→ **Data provided**:
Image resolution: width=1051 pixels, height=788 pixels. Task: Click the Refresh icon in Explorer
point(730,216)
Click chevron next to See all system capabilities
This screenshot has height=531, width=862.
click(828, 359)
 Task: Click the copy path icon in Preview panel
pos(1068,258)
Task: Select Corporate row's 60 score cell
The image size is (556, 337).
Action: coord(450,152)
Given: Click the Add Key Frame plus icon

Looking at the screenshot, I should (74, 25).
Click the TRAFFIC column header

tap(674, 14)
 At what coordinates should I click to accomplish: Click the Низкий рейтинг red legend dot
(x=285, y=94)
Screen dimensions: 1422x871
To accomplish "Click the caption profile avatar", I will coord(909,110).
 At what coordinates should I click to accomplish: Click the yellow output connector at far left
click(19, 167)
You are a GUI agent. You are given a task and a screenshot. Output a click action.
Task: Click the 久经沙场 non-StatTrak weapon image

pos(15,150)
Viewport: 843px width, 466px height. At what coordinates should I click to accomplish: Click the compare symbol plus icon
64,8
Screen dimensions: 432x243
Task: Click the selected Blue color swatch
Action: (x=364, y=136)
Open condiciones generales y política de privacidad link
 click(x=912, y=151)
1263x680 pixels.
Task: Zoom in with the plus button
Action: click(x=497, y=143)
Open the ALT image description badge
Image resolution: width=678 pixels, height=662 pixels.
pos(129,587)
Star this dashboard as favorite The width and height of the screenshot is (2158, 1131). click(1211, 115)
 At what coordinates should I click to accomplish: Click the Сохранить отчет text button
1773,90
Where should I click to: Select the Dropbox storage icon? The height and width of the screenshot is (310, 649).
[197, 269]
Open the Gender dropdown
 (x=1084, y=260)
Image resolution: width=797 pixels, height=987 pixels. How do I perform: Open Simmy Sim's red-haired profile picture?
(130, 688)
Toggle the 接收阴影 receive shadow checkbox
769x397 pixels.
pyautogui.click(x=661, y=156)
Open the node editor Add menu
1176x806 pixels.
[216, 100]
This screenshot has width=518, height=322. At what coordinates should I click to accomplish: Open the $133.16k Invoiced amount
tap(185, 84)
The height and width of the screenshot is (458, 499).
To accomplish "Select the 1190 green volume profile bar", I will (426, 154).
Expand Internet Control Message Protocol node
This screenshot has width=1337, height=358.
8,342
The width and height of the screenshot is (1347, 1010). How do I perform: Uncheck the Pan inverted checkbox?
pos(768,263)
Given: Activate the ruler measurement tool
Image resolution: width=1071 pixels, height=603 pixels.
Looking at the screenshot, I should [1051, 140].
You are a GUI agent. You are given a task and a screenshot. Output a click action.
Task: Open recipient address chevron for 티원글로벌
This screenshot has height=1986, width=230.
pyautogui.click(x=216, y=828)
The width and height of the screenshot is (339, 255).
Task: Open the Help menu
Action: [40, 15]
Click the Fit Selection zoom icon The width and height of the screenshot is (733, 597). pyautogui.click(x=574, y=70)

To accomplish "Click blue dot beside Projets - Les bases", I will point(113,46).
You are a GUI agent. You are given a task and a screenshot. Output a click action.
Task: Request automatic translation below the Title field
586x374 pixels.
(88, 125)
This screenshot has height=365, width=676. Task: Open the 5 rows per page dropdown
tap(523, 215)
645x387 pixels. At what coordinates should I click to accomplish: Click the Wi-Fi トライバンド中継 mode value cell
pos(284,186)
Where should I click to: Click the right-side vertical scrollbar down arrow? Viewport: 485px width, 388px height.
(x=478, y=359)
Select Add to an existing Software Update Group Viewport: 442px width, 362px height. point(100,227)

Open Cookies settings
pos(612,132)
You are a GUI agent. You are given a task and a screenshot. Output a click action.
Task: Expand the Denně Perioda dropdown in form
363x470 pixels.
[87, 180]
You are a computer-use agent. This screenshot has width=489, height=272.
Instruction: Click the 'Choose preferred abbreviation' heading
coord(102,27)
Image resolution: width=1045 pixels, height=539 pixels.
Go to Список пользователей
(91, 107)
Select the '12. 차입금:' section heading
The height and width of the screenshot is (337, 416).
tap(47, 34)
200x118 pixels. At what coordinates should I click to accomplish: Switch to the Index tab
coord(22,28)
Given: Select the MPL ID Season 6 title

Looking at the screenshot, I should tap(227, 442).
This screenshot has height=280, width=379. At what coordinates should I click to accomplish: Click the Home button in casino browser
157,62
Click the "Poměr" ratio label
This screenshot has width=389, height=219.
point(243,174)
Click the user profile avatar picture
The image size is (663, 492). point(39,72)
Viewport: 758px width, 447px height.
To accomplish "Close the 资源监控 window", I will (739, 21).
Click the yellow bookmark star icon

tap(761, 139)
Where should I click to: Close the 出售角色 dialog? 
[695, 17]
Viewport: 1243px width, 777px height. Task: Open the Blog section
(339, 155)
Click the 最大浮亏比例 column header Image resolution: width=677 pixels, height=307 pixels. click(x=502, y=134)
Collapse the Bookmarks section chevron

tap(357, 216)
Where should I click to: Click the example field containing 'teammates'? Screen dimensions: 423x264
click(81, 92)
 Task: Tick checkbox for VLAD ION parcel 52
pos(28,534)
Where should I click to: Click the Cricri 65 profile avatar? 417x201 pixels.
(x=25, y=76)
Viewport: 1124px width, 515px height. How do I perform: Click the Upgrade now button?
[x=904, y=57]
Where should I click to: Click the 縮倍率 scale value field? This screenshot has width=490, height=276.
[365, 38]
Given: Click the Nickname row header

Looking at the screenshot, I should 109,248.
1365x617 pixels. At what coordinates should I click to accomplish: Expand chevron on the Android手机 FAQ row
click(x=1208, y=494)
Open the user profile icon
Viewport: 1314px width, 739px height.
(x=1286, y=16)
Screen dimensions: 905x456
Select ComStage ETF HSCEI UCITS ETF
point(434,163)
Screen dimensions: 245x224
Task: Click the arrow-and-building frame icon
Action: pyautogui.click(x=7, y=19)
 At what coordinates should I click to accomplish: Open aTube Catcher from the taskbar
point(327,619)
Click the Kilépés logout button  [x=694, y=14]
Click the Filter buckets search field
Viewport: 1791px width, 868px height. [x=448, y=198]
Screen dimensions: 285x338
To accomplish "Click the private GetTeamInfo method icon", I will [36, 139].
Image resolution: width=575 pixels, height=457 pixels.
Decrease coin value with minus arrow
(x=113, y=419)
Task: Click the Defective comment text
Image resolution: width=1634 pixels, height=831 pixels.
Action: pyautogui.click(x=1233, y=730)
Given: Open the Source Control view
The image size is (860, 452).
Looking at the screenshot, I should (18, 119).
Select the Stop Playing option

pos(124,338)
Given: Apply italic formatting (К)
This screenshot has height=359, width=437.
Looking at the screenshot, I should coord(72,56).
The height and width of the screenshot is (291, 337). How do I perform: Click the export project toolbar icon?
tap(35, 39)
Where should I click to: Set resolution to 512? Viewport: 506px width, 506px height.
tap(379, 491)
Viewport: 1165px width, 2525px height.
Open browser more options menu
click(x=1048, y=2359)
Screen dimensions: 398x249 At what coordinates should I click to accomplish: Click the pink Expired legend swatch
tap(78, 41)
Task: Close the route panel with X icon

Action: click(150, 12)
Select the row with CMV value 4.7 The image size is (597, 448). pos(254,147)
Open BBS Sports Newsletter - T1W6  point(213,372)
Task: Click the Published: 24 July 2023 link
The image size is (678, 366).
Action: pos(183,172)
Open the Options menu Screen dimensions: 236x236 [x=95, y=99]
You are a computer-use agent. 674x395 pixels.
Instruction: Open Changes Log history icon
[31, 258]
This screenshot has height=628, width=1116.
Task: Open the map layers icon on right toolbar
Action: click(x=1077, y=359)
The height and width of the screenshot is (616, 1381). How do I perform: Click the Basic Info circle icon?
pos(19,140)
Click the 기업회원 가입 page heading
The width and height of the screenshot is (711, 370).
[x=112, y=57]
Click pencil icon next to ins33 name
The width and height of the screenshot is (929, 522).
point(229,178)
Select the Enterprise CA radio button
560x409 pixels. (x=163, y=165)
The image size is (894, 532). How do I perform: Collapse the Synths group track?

→ **What to do**: Quote the lines above word for word, starting at the very first one and ending at the line that contains "tap(185, 84)".

→ **Solution to this problem**:
Image resolution: width=1051 pixels, height=788 pixels. Task: Click the Refresh icon in Explorer
point(730,216)
Click chevron next to See all system capabilities
This screenshot has height=531, width=862.
click(828, 359)
 Task: Click the copy path icon in Preview panel
pos(1068,258)
Task: Select Corporate row's 60 score cell
The image size is (556, 337).
Action: coord(450,152)
Given: Click the Add Key Frame plus icon

Looking at the screenshot, I should (74, 25).
Click the TRAFFIC column header

tap(674, 14)
 At what coordinates should I click to accomplish: Click the Низкий рейтинг red legend dot
(x=285, y=94)
Screen dimensions: 1422x871
To accomplish "Click the caption profile avatar", I will coord(909,110).
 At what coordinates should I click to accomplish: Click the yellow output connector at far left
click(19, 167)
You are a GUI agent. You are given a task and a screenshot. Output a click action.
Task: Click the 久经沙场 non-StatTrak weapon image

pos(15,150)
Viewport: 843px width, 466px height. At what coordinates should I click to accomplish: Click the compare symbol plus icon
64,8
Screen dimensions: 432x243
Task: Click the selected Blue color swatch
Action: (x=364, y=136)
Open condiciones generales y política de privacidad link
 click(x=912, y=151)
1263x680 pixels.
Task: Zoom in with the plus button
Action: click(x=497, y=143)
Open the ALT image description badge
Image resolution: width=678 pixels, height=662 pixels.
pos(129,587)
Star this dashboard as favorite The width and height of the screenshot is (2158, 1131). click(1211, 115)
 At what coordinates should I click to accomplish: Click the Сохранить отчет text button
1773,90
Where should I click to: Select the Dropbox storage icon? The height and width of the screenshot is (310, 649).
[197, 269]
Open the Gender dropdown
 (x=1084, y=260)
Image resolution: width=797 pixels, height=987 pixels. How do I perform: Open Simmy Sim's red-haired profile picture?
(130, 688)
Toggle the 接收阴影 receive shadow checkbox
769x397 pixels.
pyautogui.click(x=661, y=156)
Open the node editor Add menu
1176x806 pixels.
[216, 100]
This screenshot has width=518, height=322. At what coordinates should I click to accomplish: Open the $133.16k Invoiced amount
tap(185, 84)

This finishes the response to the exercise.